Concordance of PCR and culture from nasal swabs for detection of methicillin-resistant Staphylococcus aureus in a setting of concurrent antistaphylococcal antibiotics.

The effect of concurrent administration of antibiotics on the detection of methicillin-resistant Staphylococcus aureus (MRSA) remains unresolved. Here, we assessed the concordance of paired nasal swabs processed using commercial PCR and culture and found high concordance in both the absence and presence of antibiotics with activity against MRSA (93.7% [95% confidence interval [CI], 88.1%, 96.8%] and 90.9% [95% CI, 84.8%, 94.7%], respectively), although PCR was more likely to be positive in the presence of antibiotics. (This study has been registered at ClinicalTrials.gov under registration no. NCT01234831.).

Discontinuation of contact precautions for methicillin-resistant staphylococcus aureus: a randomized controlled trial comparing passive and active screening with culture and polymerase chain reaction.

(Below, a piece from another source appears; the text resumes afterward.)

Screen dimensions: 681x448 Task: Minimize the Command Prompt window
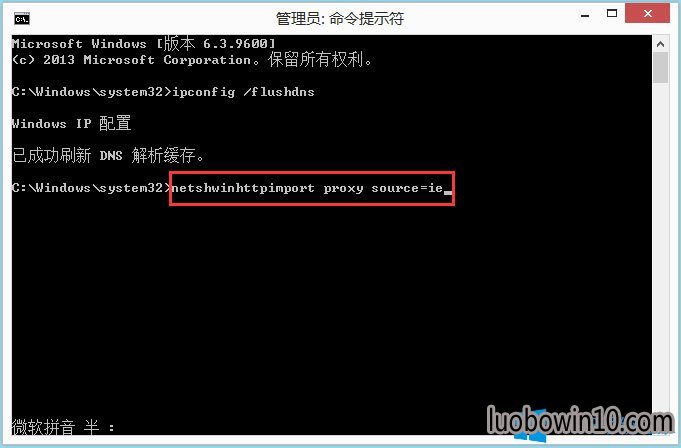tap(585, 16)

BACKGROUND: There have been no randomized controlled trials comparing active and passive screening for documenting clearance of colonization with methicillin-resistant Staphylococcus aureus (MRSA). We compared the efficacy of active and passive screening using both culture and commercial polymerase chain reaction (PCR) for documentation of MRSA clearance and discontinuation of MRSA contact precautions (CPs). METHODS: Inpatients with a history of MRSA infection or colonization enrolled between December 2010 and September 2011 were randomized to either passive (nonintervention arm; n = 202; observation with local standard of care) or active screening (intervention arm; n = 405; study staff screened using culture and commercial PCR). The primary outcome was discontinuation of CPs by trial arm based on 3 negative cultures. In the intervention arm, sensitivity, specificity, and positive and negative predictive values of the first PCR were compared to cultures. RESULTS: CPs were discontinued significantly more often (rate ratio [RR], 4.1; 95% confidence interval [CI], 2.3%-7.1%) in the intervention arm, including in an intent-to-screen analysis (RR, 2.6; 95% CI, 1.5%-4.7%). The first PCR, compared to 3 cultures, detected MRSA with a sensitivity of 93.9% (95% CI, 85.4%-97.6%), a specificity of 92.0% (95% CI, 85.9%-95.6%), a positive predictive value of 86.1% (95% CI, 75.9%-93.1%), and a negative predictive value of 96.6% (95% CI, 91.6%-99.1%). CONCLUSIONS: Compared to passive screening using culture methods, active screening resulted in discontinuation of MRSA CPs at a significantly higher frequency. Active screening with a single PCR would significantly increase the completion of the screening process. Clinical Trials Registration. NCT01234831.